For every line in the records below that holds "panel", make a copy.
Start of DATASET EXCERPTS
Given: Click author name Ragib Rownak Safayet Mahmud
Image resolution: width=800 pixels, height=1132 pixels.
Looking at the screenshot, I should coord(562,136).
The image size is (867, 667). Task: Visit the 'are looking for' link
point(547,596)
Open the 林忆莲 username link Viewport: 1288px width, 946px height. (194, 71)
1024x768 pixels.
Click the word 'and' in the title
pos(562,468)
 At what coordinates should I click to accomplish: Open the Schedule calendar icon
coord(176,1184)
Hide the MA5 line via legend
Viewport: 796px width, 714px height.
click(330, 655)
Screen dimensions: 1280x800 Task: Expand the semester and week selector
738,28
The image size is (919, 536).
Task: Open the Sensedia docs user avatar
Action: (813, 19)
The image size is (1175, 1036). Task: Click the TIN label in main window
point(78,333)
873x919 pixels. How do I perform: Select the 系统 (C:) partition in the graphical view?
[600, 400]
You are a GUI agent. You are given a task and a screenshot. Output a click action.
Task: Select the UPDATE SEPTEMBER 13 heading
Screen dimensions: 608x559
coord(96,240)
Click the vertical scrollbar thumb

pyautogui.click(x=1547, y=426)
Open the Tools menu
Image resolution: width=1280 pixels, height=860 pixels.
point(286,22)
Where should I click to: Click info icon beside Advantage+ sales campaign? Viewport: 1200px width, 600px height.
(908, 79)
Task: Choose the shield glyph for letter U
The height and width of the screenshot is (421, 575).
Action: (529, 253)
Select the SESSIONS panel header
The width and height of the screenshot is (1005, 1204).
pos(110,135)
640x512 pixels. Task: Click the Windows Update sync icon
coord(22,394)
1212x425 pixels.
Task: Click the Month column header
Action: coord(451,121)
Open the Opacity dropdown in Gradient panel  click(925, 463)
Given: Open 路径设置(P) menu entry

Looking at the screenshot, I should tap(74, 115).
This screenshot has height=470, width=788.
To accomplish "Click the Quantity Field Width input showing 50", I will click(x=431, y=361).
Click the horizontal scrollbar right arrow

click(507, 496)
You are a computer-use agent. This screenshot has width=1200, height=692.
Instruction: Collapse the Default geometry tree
End of DATASET EXCERPTS
ANSWER SECTION.
Select the SESSIONS panel header
Open the Opacity dropdown in Gradient panel  click(925, 463)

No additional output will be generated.